Even though Jack is scared, he pretends to be dead (yikes) gets rolled up in a rug (double yikes) and is taken by Old Nick to be buried (yikes times infinity). And even though he's never been in the outside world (and he's five for goodness's sake) he escapes a moving pickup truck and gets help, breaking his mother free from the prison she's been in for seven years. He's a real hero, for sure.

Later in the novel, Jack cuts off his hair and is kind of surprised to discover: "I still have my strong" (5.644). Jack may have a Samson complex with his hair, but he realizes that he's still the same even after he cuts it off. His strength and bravery don't come from his hair: they come from within.

Jack Be Nimble

He may be a hero, but he's still a child, and has to deal with the kind of crazy trauma that would send any average adult into therapy. As a result, Jack gets kind of obsessive at times, giving his life order when it has none. His life inside Room has been so structured that he continues to need the same kind of structure outside Room. He counts his teeth often. When he accidentally wakes Old Nick up with Jeep, he says, "I count my teeth five times, I get twenty every time but I still have to do it again" (1.635). It's a way for him to ensure that everything stays the same. He counts his teeth right to left and left to right, just to make sure everything is the same when it seems like everything outside his mouth is changing on a daily basis.

Dr. Clay, the doctor who helps Jack and Ma acclimate to society, tries to nip this OCD behavior in the bud. Dr. Clay: "A little boy I know, he counts the same things over and over again when he feels nervous, he can't stop" (4.823). He doesn't want Jack becoming Marc Summers.

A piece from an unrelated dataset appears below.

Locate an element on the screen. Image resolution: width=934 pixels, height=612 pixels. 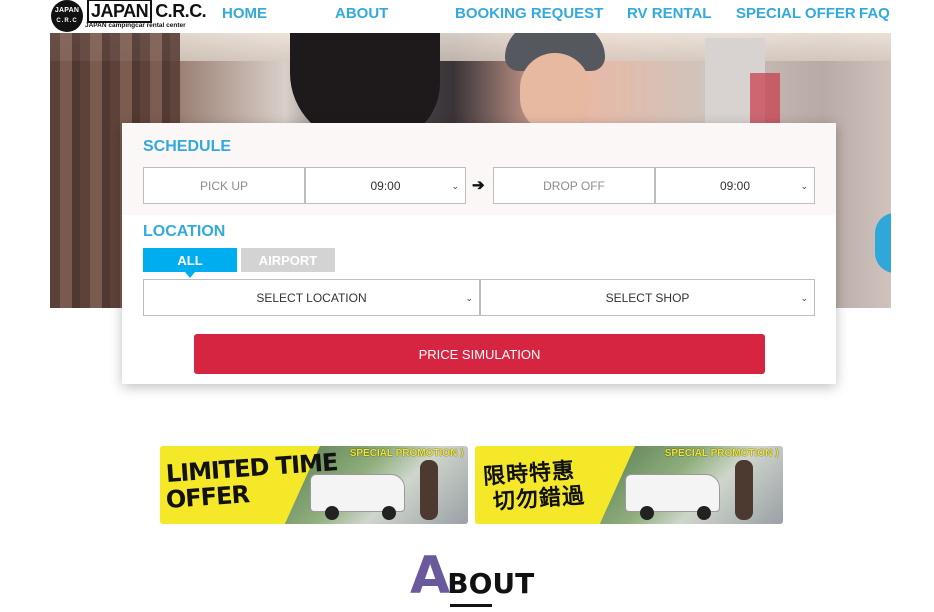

But Jack's a kid. He's attached to small things, like the number five: "I love five the best of every number, I have five fingers each hand and the same of toes and so does Ma. […] Nine is my worst favorite number" (1.117). So even after the talk with Dr. Clay, Jack says, "Ma lets me revolve in the door five times" (4.859). Maybe it's a good thing that Jack spends some time away from Ma. She can't enable everything he does if she wants him to make it in the real world.

Jack Be Quick

After Ma ODs on meds, Jack lives with Grandma. It's hard, because he doesn't understand that Grandma is family he can trust. Plus, she doesn't act like Ma does. She does things differently, like not bathing with Jack the way Ma does.

Over the course of the week at Grandma's, Jack gets hurt a bit, he heals, and he develops a conscience. He feels bad when he keeps six toys instead of five, and he feels worse when Grandma gives him two coins to give to a homeless person and he keeps one. Ma might have taught him well, but her teachings stay with him even while she's gone. Knowing that Ma is still with him gives Jack the confidence to adapt.

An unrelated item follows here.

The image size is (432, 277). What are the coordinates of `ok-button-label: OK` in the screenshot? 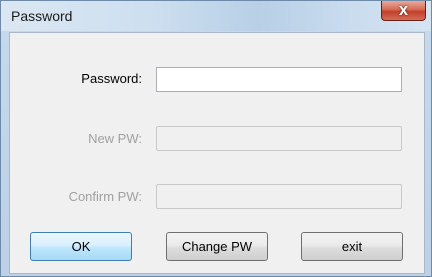 It's located at (81, 246).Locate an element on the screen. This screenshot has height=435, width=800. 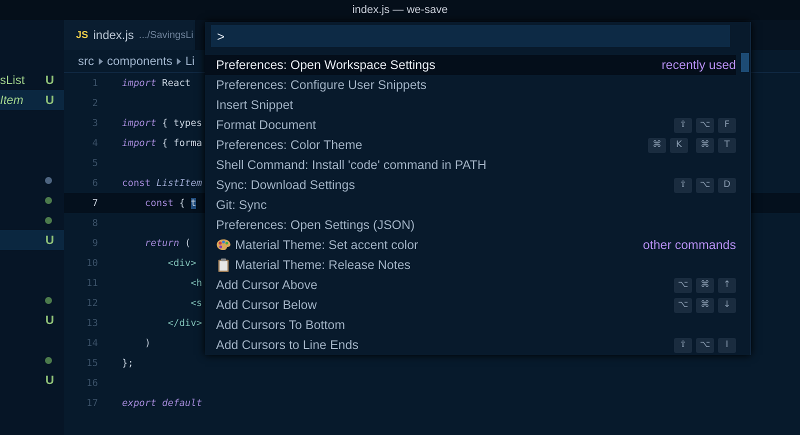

By adapting, he learns that he can take control of his situations in certain ways. Yes, he's a kid, but he still has a say in how things work. This leads to an interesting role reversal when Ma gets out of the Clinic and returns home. Jack wants to go back to Room to see it one last time, but Ma is scared to go. Jack tells her, "I'm choosing for both of us" (5.1034). Ma had said the same thing to Jack earlier in the novel, and now Jack turns it around on her. We'll give her credit: she realizes Jack means well, and she takes him back to see Room.

All Growed Up

By the end of the book, Jack is still five, but he's changed a lot from his fifth birthday. For one thing, the world is a much bigger place than he realized, and it's growing for him every day. As Jack observes, "I thought all the weird things happened yesterday but there's lots more today" (3.534).

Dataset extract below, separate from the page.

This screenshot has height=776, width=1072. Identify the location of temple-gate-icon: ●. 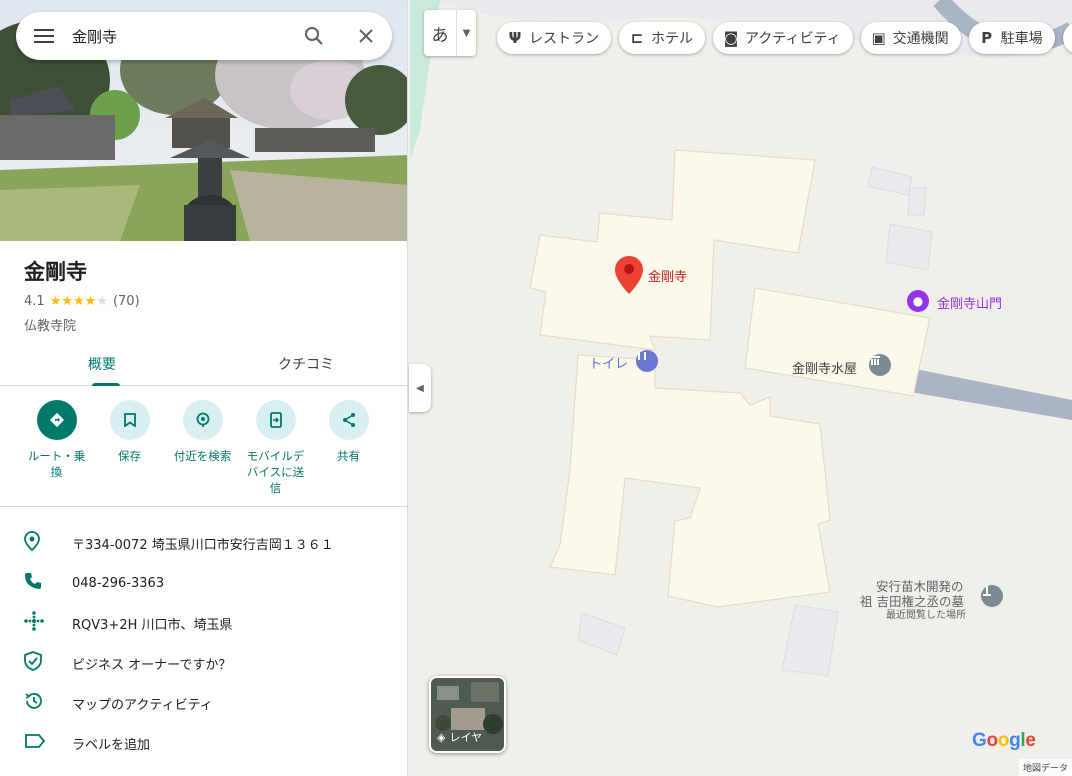
(918, 301).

Jack also realizes that he can be his own person, separate from Ma and separate from what others think of him. The outside world views him as a strange object of stunted growth, which Jack realizes when he reads the article about the Bonsai boy. He asserts, "I'm not a tree, I'm a boy" (4.959). He's not just a boy. And he's not just his mother's son. He's a grandson. A nephew. He's just Jack. (But not this one.)